Le Sony A7 IV est arrivé fin 2021 comme remplaçant de l'A7 III, l'hybride plein format le plus populaire du marché. Six mois d'observation en conditions pro plus tard, voici ce que j'en retiens — sans complaisance.
Ce qui marche
Autofocus IA Real-Time Tracking
L'AF est le vrai changement vs A7 III. Détection de l'œil humain, animal, oiseau qui fonctionne dans 95% des cas, même en basse lumière. Pour de la photo corporate ou de l'événementiel pro, c'est un confort énorme : on verrouille le sujet et on se concentre sur le cadrage. À mon avis, c'est l'AF le plus fiable de cette gamme de prix en 2026.
Capteur 33 Mpx polyvalent
33 Mpx = sweet spot. Assez pour recadrer en post-production, pas trop pour saturer le stockage. Plage dynamique excellente, ISO 6400 propre, ISO 12800 utilisable. Pour de la photo produit sur fond neutre ou du reportage entreprise en lumière mixte, c'est un capteur qui encaisse à peu près tout sans broncher.
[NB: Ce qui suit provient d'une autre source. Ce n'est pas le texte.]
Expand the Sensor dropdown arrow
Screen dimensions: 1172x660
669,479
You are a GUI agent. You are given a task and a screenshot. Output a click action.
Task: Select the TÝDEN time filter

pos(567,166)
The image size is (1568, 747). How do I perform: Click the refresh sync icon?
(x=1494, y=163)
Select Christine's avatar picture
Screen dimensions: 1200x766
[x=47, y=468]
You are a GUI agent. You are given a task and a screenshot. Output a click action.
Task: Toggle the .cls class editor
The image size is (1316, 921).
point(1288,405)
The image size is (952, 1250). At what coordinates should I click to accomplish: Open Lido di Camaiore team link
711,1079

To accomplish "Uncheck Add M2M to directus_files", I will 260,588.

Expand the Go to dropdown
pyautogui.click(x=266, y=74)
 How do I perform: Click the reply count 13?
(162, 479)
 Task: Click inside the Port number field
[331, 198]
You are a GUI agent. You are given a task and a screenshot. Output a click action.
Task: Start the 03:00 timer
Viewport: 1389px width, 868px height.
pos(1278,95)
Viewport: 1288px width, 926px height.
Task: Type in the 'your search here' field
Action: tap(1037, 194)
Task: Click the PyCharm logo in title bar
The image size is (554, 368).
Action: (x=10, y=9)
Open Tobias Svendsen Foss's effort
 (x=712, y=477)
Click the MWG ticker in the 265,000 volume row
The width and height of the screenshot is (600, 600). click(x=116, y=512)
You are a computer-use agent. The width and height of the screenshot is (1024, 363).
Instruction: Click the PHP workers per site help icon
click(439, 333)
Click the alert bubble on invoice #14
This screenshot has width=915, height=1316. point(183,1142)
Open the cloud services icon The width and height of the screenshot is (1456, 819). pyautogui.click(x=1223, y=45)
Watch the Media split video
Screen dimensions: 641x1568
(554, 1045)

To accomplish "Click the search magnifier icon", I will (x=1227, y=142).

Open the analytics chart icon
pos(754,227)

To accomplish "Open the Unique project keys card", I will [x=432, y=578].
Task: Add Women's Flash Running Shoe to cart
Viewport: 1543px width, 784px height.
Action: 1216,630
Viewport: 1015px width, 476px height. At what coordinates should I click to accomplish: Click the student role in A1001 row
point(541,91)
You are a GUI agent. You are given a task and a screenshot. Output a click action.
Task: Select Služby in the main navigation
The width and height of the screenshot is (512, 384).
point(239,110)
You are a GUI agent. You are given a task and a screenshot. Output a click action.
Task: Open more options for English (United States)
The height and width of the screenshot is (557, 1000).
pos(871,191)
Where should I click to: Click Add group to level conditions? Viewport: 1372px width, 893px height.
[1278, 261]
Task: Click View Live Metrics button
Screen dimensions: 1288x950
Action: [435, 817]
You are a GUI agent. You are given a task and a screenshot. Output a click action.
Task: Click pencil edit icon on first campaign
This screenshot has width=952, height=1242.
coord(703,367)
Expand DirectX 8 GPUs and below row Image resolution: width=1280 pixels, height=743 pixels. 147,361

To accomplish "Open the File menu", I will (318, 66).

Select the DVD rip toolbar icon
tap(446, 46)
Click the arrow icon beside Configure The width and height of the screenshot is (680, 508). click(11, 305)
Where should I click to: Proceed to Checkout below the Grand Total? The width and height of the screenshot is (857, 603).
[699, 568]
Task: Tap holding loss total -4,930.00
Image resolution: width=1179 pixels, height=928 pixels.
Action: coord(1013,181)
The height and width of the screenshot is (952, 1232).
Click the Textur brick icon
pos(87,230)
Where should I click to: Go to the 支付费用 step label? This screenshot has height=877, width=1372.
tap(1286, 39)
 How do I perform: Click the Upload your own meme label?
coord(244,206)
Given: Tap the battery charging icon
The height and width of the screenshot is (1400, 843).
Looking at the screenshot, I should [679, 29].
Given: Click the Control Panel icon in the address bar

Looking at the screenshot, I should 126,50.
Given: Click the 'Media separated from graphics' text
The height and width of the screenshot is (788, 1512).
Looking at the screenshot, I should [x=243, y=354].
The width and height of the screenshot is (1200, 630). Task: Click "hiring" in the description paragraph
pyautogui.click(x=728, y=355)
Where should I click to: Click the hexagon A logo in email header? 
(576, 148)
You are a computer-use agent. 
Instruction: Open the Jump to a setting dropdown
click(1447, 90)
Ergonomie boutons + écran orientable
Joystick pour l'AF, molettes avant/arrière, écran orientable — sur le papier c'est classique, mais en pratique c'est un vrai gain de confort sur une journée de shooting. En photo immobilière, l'écran orientable permet des angles bas sans se coucher par terre. En portrait corporate, le joystick AF rend le recadrage instantané.
Ce qui rate
Buffer rafale insuffisant
10 fps mais buffer qui sature à 30-40 RAW. Inadapté pour le sport pro. Pour du reportage entreprise ou de l'événementiel classique : largement suffisant. Mais si on enchaîne les rafales longues, ça bloque. À mon avis, Sony aurait pu faire mieux sur ce point vu le positionnement tarifaire.
Crop en 4K 60p
Le 4K 60p applique un crop 1.5x. Embêtant en grand-angle. Le 4K 30p reste plein cadre. Pour un photographe, ça reste anecdotique — mais c'est bon à savoir si on veut occasionnellement capturer des séquences courtes pour un client.
Prix justifié mais élevé
2700€ nu en 2026, ça reste un investissement. Pour un photographe qui démarre ou qui shoote en semi-pro, l'A7 III d'occasion à 1200€ reste largement compétitif. Le surcoût se justifie surtout par l'AF et la montée en ISO — deux critères décisifs en reportage corporate et en photo d'architecture intérieure où la lumière est rarement idéale.
Pour qui ?
Sur le papier, le A7 IV coche toutes les cases du photographe pro polyvalent. Pour de la photo corporate, du portrait dirigeant, du reportage entreprise, de la photo produit e-commerce ou de l'immobilier, c'est la valeur sûre 2024-2026 dans l'écosystème Sony. La fiabilité AF + la polyvalence capteur en font un outil de travail solide.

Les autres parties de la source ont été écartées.